What the task asks |
The entries below should be given again exactly, minus their pictures.

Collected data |
[Start of section]

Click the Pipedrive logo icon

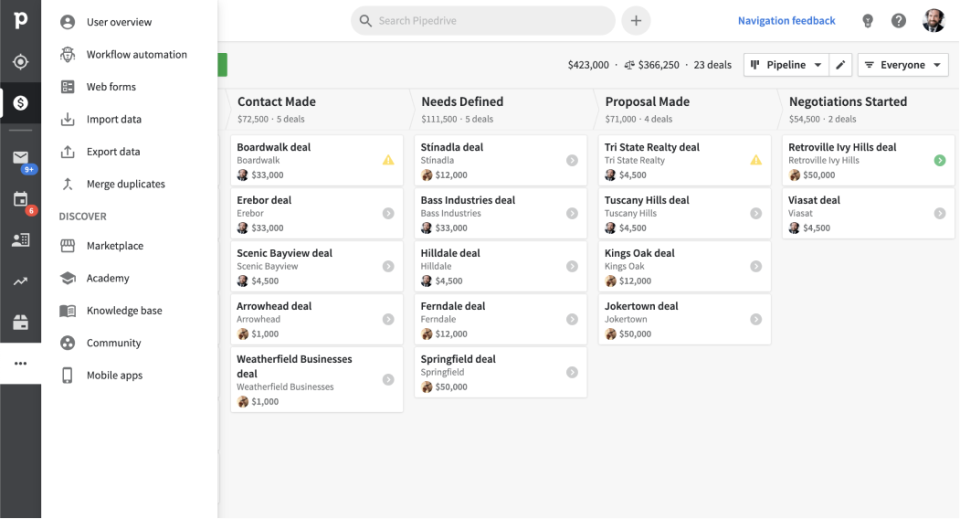tap(20, 22)
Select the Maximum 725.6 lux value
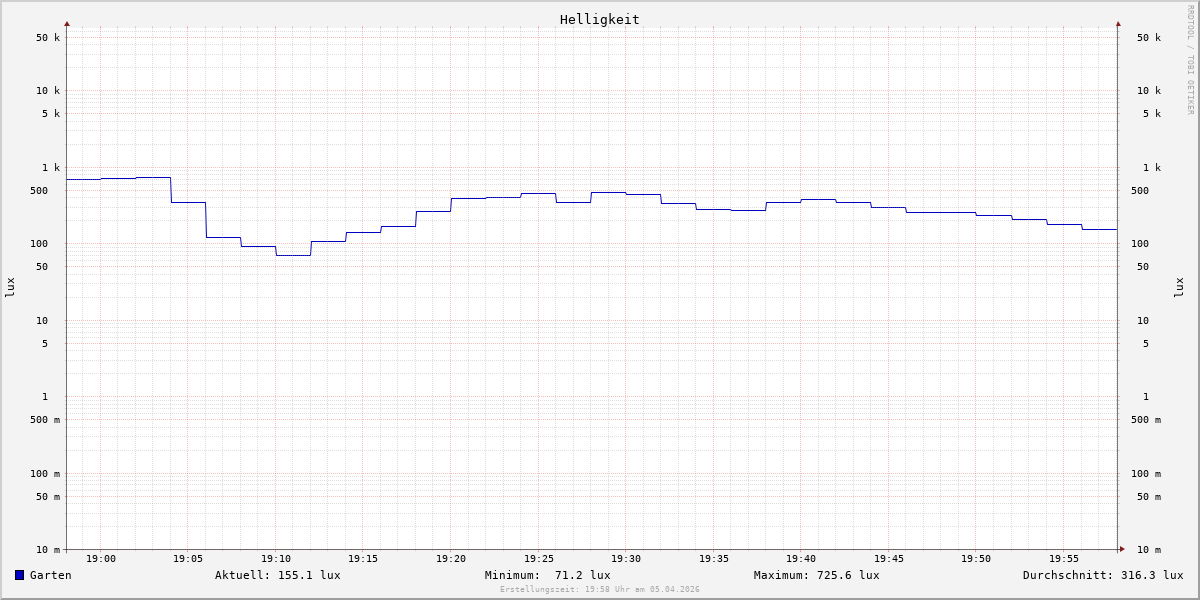 point(816,575)
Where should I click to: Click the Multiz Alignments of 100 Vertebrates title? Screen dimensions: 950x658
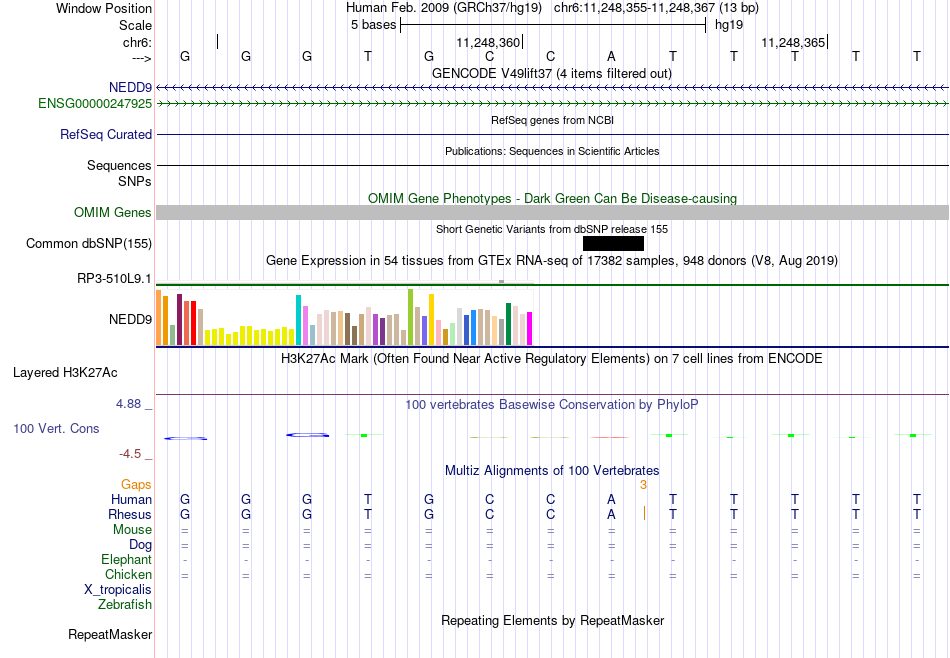point(552,471)
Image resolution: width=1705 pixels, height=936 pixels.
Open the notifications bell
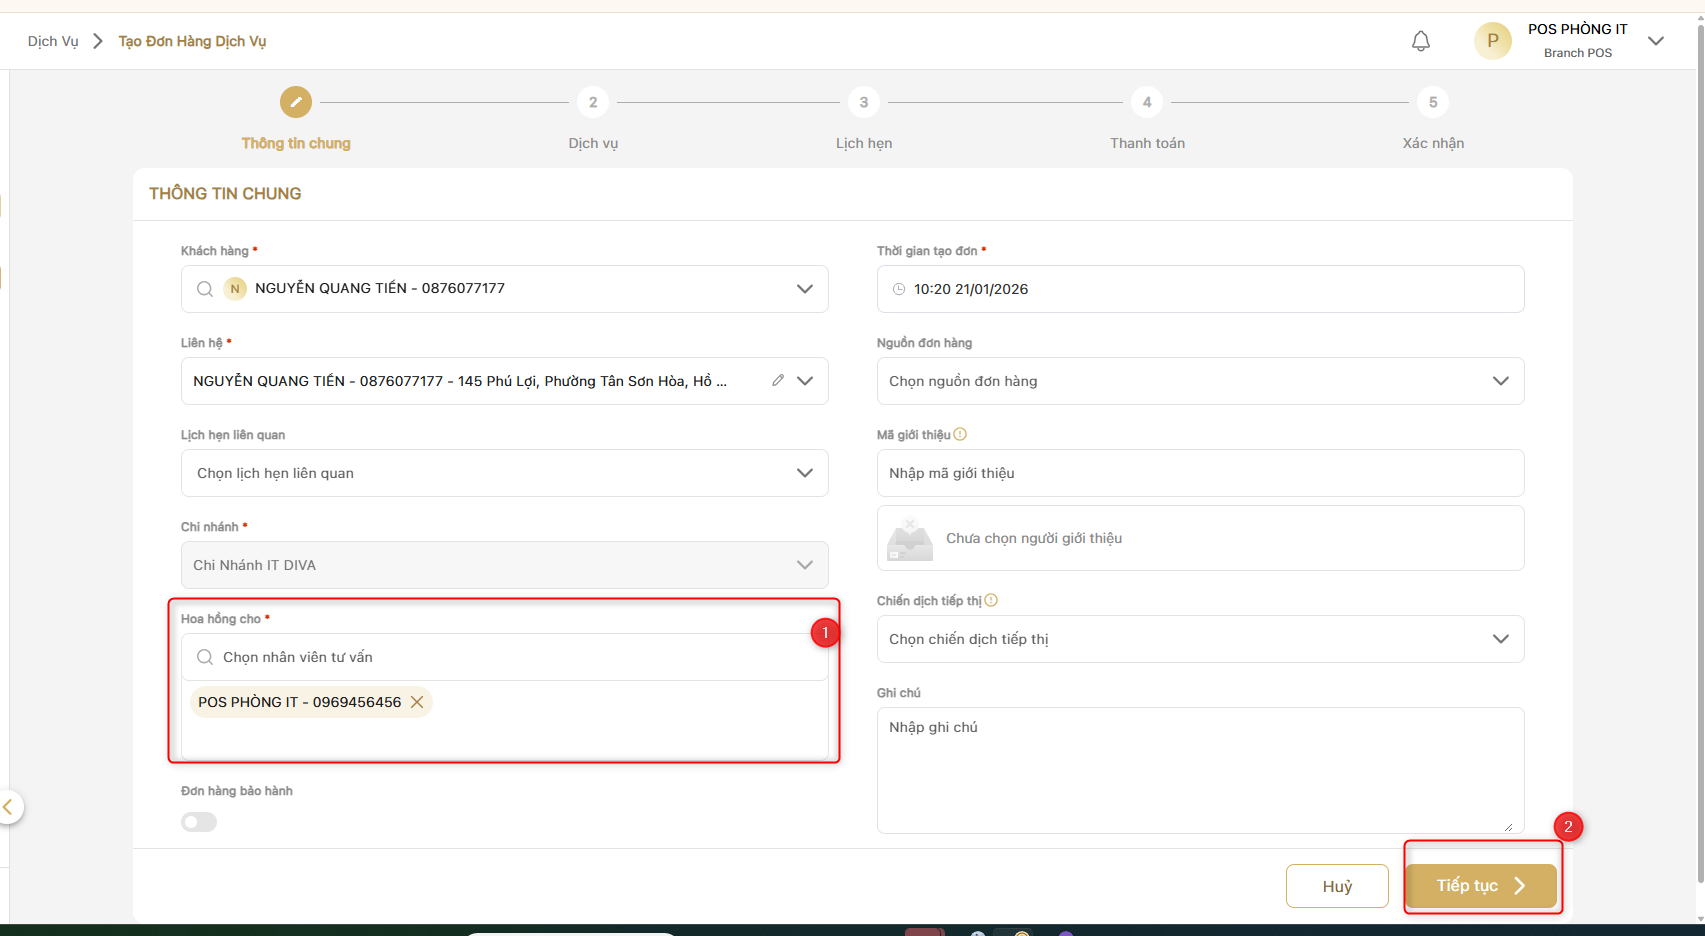[x=1420, y=41]
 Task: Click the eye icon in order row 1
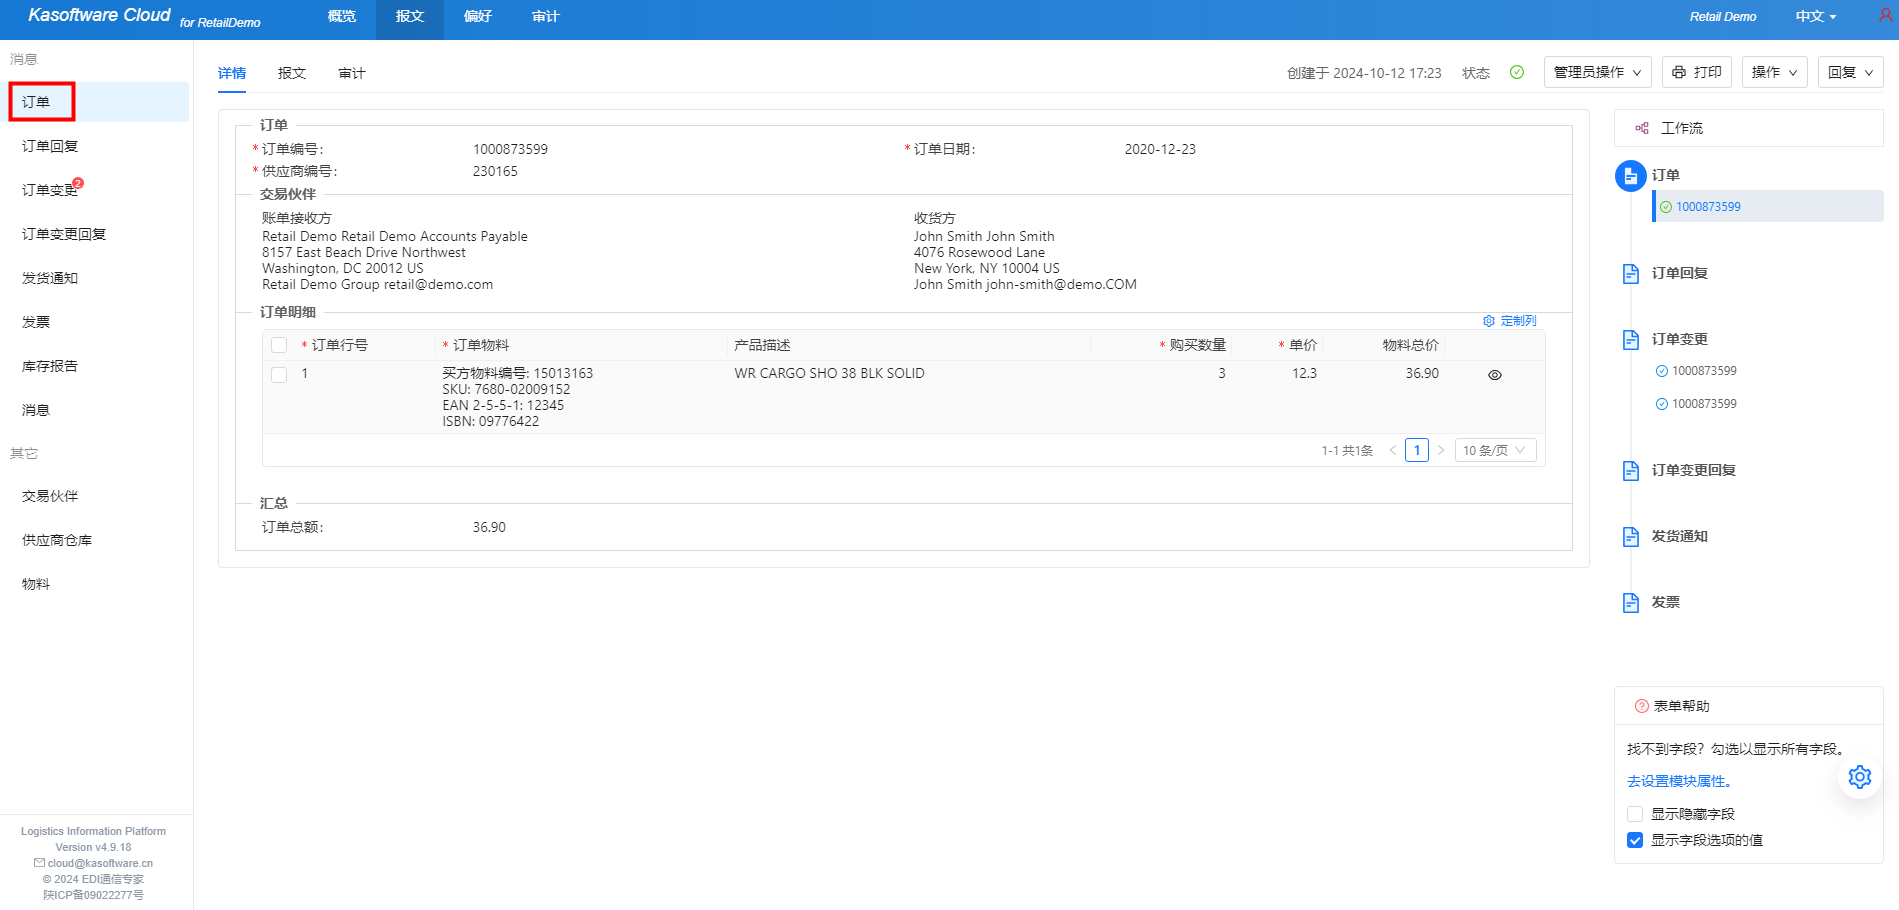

[End of section]

Response to this exercise |
Click the Pipedrive logo icon

tap(20, 22)
Select the Maximum 725.6 lux value
 point(816,575)
Where should I click to: Click the Multiz Alignments of 100 Vertebrates title? Screen dimensions: 950x658
point(552,471)
Image resolution: width=1705 pixels, height=936 pixels.
Open the notifications bell
[x=1420, y=41]
 Task: Click the eye icon in order row 1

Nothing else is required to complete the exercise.